By Bea Lehmann
In the hopeful time after the
railway blackthorn blossomed,
as the hawthorn waited to flower,
the virus bloomed,
smuggled in bodies of trojan travellers;
seaside tourists and committed commuters
now captured in their ivory towers
that look out over the sparkling sea.
The wind blows fresh and chilly
as if to cleanse the town
and keep us tucked indoors.
The tree mallows grow tall
amongst unclipped brambles
behind the padlocked beach huts.
No early spring picnics on the
shingle this year.
The sea-kale takes hold
where people do not walk
and the turnstones forage
closer to the beach at low tide.
No where is immune
but the beach awaits us
as the wind carries those
blackthorn petals out to sea.
It’ll take the hawthorn too,
before it’s safe again.
But next year…next year we’ll
take time to stop and smell their
jasmine scent as we carry our
blankets and flasks over
the railway and on to the pebbles.
Bea Lehmann is a Faversham (Kent, UK) based creative, and druid.

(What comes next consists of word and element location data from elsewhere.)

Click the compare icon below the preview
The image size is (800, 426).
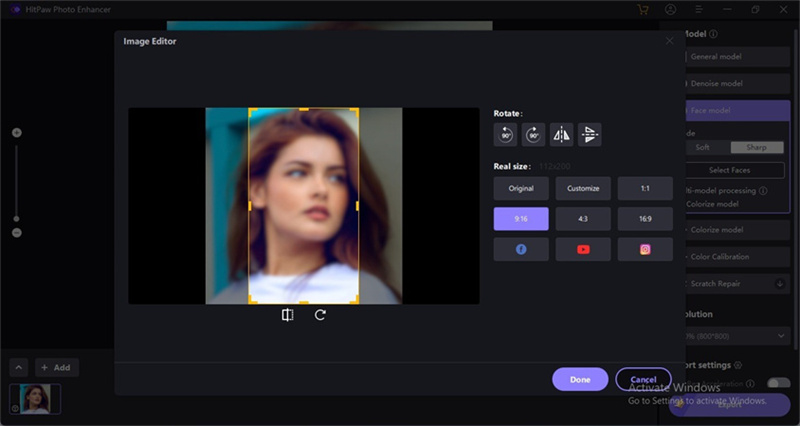coord(288,315)
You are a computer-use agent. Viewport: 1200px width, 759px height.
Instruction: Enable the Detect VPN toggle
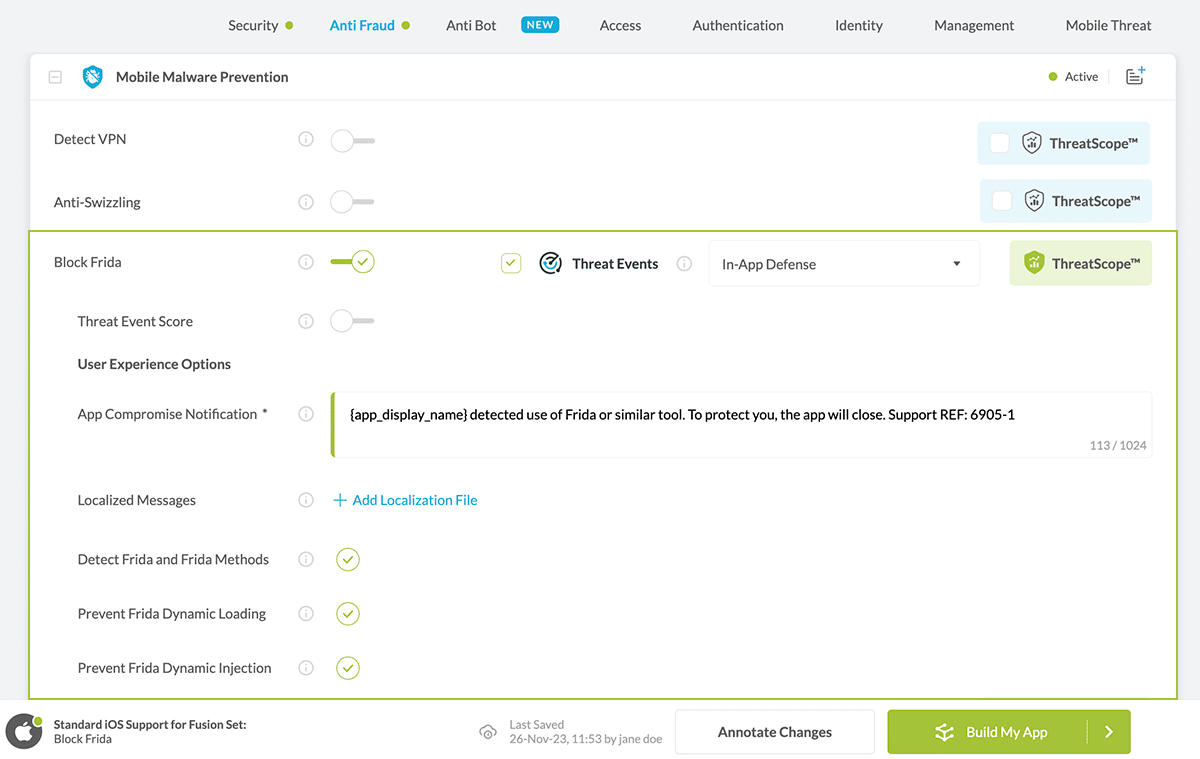[x=352, y=141]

She uses poetry, song and art to explore ways of helping herself and others to rediscover our lost connection with nature.
Whitstable is a picturesque seaside town near to where I live, and one of the joys of springtime is that first visit to walk along the beach as the weather warms. I wrote this four days after lockdown was announced. Unable to visit the beach, I imagined how it might be different empty of walkers; how nature might respond. It seemed desolate, but necessarily so – being cleansed of us (and our disease) for a while, perhaps?

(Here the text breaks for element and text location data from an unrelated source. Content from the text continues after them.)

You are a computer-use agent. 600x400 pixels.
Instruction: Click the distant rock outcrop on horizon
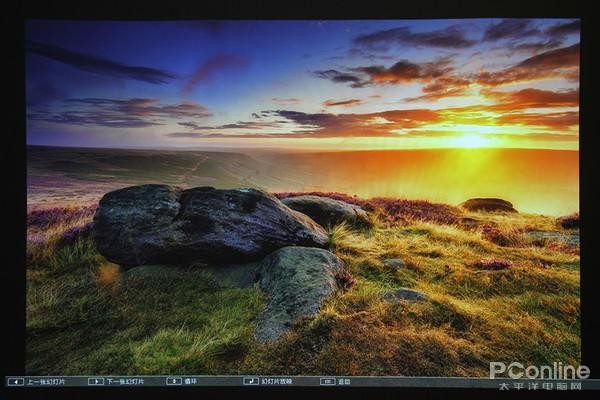point(488,205)
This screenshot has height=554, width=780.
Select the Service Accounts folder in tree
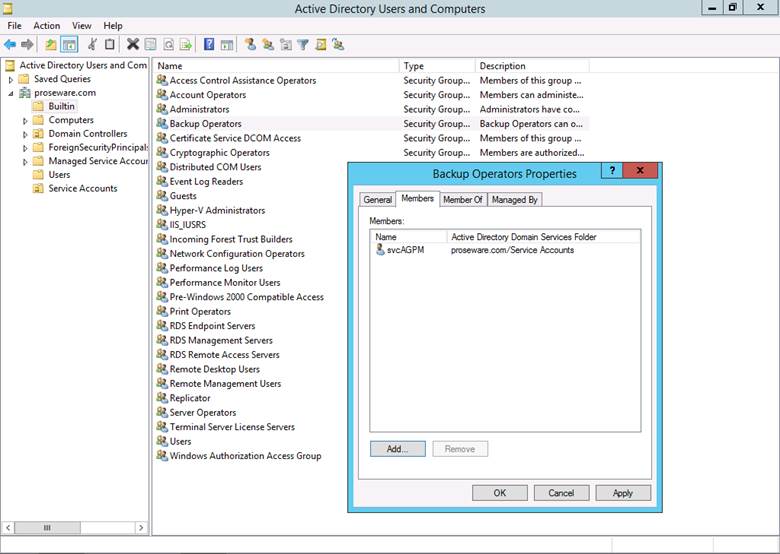coord(82,188)
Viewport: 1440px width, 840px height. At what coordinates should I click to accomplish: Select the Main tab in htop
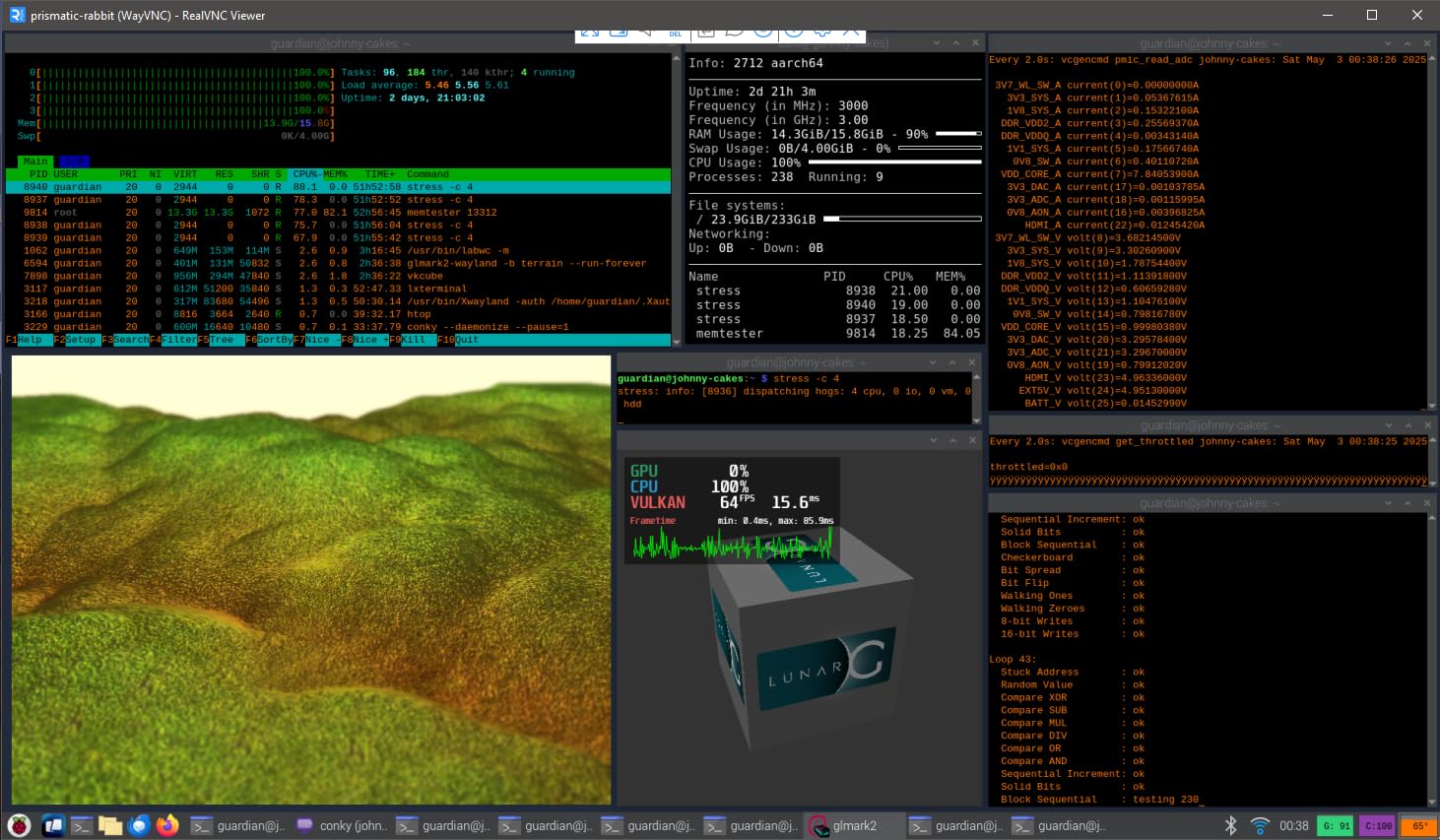(x=35, y=162)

Once it became clear that we could enjoy walks in nature, as the lockdown wore on, I took advantage. I very much enjoyed the sense of peace, as the planes stopped and there were few cars roaring up and down our road. I’m very sensitive to urban noise and although I live in a town, long to live in the country. The pandemic helped me to truly enjoy my garden in its new found shroud of peace and I was free to paint and write more poetry than ever before.